Last week's scenario has played out several times over the past few years:
When Marblehead police were searching for a 16-year-old boy who had disappeared after a New Year's Eve party earlier this year, one parent refused to let her child talk to police on the advice of her lawyer.
After a Hamilton mom was caught hosting an underage party with marijuana and alcohol, she blamed school officials for tipping off police and the Police Department for blowing the incident out of proportion.
A former North Shore Technical High School secretary was found guilty of hosting a party at her Hamilton home at which teens from Hamilton, Danvers, Beverly and Gloucester drank wine coolers, rum, beer and wine — all while the woman's 11-year-old daughter was having a sleepover for friends in the house.

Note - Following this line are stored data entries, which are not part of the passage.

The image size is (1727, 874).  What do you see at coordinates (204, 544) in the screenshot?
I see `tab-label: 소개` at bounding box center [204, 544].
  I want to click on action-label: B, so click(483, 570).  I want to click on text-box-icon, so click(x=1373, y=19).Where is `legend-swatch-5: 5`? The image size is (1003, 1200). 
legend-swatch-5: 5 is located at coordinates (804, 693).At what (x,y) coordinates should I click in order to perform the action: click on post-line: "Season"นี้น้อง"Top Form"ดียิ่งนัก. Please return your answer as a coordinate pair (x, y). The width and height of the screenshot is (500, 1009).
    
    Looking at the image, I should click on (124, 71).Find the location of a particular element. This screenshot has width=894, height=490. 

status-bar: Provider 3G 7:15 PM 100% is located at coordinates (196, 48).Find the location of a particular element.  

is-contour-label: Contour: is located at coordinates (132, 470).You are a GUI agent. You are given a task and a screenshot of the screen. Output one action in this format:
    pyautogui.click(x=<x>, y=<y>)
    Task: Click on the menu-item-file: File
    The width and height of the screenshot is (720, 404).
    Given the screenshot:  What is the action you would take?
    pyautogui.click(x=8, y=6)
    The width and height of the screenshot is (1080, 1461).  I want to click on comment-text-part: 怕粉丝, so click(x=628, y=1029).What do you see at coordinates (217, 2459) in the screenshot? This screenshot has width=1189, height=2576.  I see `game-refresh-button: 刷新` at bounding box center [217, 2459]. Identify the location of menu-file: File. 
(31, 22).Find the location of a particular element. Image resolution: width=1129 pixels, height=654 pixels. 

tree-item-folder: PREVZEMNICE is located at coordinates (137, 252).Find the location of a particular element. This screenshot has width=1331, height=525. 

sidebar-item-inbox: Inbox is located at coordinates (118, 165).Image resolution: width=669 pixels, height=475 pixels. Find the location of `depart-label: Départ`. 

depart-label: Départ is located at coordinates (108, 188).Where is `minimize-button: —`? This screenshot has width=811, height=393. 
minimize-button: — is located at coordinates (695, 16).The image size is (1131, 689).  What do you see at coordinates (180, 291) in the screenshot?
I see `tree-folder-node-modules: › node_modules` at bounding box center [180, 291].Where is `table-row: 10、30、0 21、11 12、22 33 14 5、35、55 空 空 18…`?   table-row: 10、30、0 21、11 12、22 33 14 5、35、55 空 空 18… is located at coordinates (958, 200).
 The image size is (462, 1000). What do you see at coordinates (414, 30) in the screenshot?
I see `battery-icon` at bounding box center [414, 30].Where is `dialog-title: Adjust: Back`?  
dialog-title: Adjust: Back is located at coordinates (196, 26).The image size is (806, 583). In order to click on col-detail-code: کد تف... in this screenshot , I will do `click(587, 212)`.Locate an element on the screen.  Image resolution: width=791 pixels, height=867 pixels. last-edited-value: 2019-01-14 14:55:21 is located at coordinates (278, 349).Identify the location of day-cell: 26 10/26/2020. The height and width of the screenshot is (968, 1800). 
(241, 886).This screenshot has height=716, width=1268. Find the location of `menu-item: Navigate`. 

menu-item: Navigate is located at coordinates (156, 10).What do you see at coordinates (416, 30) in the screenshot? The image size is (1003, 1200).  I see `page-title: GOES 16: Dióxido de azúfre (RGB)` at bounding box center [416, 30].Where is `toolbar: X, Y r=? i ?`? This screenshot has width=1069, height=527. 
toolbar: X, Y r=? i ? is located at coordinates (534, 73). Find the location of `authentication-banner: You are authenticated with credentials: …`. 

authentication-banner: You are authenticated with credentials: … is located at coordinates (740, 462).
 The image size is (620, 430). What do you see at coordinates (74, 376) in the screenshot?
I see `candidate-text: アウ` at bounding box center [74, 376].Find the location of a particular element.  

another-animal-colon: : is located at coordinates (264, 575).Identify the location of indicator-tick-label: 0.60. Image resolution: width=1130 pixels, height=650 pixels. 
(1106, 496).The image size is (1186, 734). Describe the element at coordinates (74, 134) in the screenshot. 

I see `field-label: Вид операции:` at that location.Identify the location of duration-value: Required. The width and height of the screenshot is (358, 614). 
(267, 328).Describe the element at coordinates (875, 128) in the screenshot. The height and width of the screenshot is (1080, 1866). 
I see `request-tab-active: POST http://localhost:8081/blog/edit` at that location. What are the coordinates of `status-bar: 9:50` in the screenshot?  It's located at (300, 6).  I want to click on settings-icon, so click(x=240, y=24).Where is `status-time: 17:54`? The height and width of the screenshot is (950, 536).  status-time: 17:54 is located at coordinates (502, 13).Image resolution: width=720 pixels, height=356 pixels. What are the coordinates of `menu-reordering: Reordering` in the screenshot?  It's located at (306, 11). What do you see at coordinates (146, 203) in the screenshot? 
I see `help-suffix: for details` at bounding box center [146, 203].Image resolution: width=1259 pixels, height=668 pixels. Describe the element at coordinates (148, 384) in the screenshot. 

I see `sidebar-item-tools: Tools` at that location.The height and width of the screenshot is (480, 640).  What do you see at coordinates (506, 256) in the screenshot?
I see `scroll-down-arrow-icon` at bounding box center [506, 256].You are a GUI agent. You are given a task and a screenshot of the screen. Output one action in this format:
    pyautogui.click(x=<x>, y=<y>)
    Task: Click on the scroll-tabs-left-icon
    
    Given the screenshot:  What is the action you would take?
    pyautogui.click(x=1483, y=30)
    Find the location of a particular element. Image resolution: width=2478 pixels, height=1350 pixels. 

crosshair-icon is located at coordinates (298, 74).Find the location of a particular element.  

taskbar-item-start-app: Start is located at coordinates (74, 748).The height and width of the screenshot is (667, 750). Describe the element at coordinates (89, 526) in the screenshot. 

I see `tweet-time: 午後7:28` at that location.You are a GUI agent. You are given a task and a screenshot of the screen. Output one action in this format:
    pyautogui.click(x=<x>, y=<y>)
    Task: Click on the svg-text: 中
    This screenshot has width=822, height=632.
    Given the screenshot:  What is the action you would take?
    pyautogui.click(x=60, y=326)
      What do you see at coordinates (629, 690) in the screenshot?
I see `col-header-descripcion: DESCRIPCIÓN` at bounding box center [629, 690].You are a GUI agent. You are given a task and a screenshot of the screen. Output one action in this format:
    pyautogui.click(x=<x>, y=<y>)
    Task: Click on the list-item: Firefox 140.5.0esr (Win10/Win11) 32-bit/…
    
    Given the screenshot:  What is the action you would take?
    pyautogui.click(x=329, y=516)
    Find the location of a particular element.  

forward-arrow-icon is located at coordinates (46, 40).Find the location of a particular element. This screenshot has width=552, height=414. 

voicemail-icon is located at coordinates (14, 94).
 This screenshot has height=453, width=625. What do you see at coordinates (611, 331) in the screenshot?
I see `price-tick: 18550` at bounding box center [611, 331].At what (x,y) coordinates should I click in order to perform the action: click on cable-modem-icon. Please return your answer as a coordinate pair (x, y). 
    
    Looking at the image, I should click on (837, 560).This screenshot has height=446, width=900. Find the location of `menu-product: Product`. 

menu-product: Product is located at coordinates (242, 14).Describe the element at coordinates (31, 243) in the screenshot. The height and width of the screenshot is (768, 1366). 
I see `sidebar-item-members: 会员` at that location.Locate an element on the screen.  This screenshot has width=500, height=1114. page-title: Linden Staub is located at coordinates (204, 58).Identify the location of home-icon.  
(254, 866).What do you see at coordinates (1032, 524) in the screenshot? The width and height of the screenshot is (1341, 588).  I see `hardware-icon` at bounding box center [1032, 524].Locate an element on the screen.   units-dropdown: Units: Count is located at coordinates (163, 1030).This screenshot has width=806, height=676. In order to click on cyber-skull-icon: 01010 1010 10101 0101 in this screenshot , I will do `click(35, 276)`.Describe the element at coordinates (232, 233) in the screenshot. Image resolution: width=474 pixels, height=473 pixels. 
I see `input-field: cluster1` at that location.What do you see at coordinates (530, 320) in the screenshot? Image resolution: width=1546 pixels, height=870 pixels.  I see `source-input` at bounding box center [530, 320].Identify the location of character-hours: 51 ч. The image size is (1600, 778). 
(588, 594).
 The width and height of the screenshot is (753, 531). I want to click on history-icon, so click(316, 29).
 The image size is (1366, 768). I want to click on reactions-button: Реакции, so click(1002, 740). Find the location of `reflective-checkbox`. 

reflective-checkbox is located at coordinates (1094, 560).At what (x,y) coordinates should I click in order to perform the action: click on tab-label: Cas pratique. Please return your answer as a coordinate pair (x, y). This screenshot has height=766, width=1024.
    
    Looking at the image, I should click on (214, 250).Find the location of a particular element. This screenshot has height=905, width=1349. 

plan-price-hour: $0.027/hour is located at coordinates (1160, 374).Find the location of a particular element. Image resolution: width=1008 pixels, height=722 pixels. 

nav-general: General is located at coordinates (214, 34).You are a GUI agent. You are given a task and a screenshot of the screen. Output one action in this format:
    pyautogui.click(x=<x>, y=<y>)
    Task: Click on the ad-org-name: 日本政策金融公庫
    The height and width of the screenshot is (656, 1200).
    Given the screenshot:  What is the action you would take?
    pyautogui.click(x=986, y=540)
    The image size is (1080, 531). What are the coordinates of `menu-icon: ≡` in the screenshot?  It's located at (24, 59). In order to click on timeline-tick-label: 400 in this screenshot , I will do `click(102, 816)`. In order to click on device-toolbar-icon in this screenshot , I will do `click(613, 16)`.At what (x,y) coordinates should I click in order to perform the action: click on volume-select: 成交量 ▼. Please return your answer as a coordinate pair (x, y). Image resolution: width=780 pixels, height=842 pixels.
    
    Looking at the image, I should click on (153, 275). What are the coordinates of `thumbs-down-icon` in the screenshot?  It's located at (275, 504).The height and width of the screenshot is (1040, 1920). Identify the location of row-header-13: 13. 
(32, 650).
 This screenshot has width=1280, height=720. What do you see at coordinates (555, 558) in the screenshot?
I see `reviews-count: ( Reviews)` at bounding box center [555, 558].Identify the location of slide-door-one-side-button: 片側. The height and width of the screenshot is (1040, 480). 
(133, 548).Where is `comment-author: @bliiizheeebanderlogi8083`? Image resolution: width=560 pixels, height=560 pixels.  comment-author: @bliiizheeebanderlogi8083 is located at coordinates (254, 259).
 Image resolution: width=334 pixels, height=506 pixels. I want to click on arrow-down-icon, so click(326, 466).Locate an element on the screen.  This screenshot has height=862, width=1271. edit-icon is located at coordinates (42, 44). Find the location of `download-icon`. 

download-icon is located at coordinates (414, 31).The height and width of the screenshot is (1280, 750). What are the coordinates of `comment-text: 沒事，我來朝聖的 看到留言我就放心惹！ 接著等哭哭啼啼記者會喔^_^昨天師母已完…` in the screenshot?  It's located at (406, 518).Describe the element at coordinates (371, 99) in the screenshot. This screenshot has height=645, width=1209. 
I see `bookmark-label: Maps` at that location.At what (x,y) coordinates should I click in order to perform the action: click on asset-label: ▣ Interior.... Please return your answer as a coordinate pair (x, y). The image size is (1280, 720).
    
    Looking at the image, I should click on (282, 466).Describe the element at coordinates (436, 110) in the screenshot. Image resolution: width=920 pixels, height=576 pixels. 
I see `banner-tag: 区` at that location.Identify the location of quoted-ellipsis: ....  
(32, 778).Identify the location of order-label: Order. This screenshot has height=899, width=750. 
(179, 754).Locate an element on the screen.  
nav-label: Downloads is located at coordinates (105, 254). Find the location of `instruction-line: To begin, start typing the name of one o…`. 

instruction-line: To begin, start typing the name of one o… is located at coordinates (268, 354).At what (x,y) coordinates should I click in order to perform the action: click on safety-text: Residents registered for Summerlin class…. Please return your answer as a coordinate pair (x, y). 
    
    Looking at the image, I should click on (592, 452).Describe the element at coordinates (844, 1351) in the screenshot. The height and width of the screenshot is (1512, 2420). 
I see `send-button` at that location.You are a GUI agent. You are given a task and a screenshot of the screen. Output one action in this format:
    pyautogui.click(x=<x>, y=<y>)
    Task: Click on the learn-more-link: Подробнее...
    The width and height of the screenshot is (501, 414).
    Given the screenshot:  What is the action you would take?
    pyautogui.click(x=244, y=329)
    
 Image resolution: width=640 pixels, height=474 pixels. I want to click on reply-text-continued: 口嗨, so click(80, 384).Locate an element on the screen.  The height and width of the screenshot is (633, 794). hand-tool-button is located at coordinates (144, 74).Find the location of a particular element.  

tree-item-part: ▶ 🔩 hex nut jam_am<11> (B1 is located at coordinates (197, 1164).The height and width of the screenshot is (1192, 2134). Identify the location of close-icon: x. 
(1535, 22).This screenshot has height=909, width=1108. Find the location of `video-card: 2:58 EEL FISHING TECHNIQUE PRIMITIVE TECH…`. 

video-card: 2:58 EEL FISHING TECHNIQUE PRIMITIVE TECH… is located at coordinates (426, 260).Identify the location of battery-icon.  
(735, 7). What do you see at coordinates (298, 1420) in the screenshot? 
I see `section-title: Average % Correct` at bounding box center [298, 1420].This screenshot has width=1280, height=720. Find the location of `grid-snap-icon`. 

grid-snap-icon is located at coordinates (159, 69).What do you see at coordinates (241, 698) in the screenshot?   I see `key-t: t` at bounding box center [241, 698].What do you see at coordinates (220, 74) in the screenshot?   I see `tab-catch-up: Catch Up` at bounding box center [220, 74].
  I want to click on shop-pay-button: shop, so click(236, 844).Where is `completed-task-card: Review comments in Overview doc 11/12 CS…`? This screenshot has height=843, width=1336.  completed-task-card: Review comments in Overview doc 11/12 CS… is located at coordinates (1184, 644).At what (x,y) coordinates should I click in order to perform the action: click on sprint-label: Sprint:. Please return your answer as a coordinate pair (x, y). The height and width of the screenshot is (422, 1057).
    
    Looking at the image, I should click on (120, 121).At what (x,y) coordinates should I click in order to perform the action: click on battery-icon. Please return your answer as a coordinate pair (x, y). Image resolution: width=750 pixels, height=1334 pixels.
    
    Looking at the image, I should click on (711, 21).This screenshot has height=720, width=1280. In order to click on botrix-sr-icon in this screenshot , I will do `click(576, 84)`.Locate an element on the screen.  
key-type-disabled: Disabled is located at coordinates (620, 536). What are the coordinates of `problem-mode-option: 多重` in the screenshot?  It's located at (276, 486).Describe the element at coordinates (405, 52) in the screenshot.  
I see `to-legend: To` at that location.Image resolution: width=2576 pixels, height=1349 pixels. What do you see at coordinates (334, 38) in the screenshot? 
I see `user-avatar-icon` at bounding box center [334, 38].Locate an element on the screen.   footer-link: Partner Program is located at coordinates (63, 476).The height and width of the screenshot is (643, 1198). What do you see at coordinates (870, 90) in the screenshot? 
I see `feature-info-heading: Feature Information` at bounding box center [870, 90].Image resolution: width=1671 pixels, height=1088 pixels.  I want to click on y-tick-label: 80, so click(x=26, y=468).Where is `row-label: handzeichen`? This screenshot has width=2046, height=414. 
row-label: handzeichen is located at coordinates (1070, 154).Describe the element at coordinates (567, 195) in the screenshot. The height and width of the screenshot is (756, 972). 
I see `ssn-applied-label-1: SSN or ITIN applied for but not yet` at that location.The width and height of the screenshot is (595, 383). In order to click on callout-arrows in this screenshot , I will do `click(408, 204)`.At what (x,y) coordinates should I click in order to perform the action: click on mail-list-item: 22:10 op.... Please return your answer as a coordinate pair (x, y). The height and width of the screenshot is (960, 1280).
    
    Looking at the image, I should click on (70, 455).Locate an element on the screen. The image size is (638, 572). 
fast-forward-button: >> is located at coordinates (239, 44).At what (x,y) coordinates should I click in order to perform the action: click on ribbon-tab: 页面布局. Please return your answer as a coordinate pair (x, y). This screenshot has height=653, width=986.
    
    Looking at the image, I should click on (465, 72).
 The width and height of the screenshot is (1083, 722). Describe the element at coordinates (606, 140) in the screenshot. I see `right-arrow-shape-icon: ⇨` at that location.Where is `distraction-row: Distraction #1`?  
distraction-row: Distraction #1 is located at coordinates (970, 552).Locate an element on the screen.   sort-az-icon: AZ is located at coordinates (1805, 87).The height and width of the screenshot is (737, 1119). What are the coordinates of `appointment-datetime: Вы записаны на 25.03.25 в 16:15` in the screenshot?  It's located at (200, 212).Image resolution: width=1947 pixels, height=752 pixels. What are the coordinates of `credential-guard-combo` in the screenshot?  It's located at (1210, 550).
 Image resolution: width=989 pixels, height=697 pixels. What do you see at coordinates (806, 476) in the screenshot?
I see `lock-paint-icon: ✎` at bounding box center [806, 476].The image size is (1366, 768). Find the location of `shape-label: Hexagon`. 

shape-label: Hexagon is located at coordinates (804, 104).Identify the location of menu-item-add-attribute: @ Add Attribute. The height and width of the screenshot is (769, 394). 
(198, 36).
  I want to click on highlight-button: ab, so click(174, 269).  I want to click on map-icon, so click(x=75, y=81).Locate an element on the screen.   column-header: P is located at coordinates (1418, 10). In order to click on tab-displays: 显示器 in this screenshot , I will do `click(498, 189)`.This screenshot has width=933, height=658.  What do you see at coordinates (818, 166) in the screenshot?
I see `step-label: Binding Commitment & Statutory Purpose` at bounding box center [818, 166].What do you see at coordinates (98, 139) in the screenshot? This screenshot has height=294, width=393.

Many parents feel they are doing the best for their children by "protecting" them from the police and keeping them away from the court system. They're dead wrong. It's not about creating villains or wringing the necks of children (or their parents) with a scarlet letter. It's about keeping the teens and everyone around them safe.
If one of those teenagers tried to drive home from last week's party after a night of beer and tequila and killed themselves or someone else in an accident, or stumbled into the woods to hide and froze to death, or succumbed to alcohol poisoning or a drug overdose, we would all be talking about lives cut tragically short and wondering what went wrong. We are forced to cover these stories far too often in these pages.
Police are often first on the scene at such disasters, so we'll give Sgt. Haley the last word:
"You don't want to believe bad things about your kids, even though we all know they're capable of making poor choices. If their parents continue to reinforce their child's poor choices, they're going to continue to make poor ones instead of learning from their mistakes and not repeating them."